» Problem details
Find every line in the listing below that contains the word "team" and copy each of those lines. Only matches with the same uppercase and lowercase letters count.

» Dataset records
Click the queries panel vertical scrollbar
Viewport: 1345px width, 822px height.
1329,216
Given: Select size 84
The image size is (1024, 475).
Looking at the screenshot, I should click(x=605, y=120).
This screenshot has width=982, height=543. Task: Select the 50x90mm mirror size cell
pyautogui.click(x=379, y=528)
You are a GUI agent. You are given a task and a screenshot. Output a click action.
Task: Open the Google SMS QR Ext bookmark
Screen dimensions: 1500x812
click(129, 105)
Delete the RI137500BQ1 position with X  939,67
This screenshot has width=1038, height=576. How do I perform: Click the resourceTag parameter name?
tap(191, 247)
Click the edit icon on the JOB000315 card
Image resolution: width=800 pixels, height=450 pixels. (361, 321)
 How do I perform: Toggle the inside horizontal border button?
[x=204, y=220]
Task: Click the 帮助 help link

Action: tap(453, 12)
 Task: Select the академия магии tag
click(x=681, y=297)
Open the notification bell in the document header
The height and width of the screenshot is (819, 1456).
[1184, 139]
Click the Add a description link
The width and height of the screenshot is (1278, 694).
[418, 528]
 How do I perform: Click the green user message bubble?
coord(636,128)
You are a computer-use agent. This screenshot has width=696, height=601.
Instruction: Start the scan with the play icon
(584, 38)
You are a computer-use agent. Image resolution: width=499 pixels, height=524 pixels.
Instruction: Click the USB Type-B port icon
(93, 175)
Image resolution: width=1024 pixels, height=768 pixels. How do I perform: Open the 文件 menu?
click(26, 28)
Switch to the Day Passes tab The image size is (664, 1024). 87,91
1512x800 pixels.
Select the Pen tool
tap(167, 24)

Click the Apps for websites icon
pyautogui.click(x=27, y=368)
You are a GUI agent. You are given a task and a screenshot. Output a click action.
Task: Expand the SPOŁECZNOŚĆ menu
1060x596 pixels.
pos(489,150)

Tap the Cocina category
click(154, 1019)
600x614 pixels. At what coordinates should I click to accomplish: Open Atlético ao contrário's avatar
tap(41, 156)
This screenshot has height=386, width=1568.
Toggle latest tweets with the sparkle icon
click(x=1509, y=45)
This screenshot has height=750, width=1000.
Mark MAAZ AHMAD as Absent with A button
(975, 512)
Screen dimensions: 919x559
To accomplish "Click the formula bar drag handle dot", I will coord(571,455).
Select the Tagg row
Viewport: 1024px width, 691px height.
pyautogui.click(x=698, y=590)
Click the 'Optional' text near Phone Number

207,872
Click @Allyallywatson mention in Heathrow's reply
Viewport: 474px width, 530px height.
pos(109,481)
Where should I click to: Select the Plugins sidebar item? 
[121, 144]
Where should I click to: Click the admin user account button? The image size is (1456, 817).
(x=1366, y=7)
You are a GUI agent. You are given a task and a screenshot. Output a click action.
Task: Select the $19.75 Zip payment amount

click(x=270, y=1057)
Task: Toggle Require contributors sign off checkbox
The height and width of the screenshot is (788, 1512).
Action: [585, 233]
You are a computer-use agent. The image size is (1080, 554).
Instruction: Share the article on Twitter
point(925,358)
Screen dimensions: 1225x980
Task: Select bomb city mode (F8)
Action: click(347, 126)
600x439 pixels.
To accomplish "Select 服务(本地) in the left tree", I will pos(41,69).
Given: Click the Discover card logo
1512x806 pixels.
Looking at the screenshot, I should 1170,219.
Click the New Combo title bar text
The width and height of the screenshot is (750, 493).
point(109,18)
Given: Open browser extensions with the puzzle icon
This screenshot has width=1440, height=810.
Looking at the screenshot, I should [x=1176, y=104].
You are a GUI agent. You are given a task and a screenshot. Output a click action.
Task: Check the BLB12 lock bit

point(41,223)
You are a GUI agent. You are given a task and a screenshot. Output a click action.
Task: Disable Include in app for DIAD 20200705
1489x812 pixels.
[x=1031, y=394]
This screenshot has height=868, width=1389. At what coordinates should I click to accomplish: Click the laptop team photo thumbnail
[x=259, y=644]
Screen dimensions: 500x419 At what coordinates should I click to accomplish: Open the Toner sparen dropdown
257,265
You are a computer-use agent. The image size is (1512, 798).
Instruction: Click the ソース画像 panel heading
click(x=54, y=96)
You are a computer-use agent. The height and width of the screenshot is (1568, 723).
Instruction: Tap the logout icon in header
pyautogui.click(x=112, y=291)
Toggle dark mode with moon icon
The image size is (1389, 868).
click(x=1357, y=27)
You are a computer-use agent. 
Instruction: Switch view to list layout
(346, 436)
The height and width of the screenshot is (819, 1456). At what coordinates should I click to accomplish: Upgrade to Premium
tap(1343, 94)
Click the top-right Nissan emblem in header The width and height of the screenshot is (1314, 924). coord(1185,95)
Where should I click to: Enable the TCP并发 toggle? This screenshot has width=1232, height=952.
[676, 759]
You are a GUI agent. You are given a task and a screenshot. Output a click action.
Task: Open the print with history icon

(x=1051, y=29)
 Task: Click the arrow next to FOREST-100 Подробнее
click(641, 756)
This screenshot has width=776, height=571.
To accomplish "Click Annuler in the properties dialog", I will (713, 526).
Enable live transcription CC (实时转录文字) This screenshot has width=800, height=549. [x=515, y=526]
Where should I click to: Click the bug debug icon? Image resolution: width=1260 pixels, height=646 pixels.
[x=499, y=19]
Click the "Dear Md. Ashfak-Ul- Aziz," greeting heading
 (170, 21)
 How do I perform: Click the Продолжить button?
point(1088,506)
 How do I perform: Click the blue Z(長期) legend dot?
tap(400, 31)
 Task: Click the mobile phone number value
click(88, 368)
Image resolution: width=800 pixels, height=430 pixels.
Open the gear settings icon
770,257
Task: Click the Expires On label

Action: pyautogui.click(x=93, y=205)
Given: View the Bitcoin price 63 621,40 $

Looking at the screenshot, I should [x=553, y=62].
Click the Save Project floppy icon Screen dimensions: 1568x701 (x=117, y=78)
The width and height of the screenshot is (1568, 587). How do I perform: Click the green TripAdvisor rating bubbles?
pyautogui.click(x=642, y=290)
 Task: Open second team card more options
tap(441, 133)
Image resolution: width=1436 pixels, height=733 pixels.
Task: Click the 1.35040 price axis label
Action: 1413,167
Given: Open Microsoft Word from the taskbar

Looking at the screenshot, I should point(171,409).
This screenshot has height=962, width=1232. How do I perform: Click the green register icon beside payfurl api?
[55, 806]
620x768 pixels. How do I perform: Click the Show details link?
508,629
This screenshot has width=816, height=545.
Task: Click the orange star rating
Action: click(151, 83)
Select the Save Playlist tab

» Correct response
This screenshot has height=868, width=1389. At what coordinates should I click to accomplish: Click the laptop team photo thumbnail
 Task: Open second team card more options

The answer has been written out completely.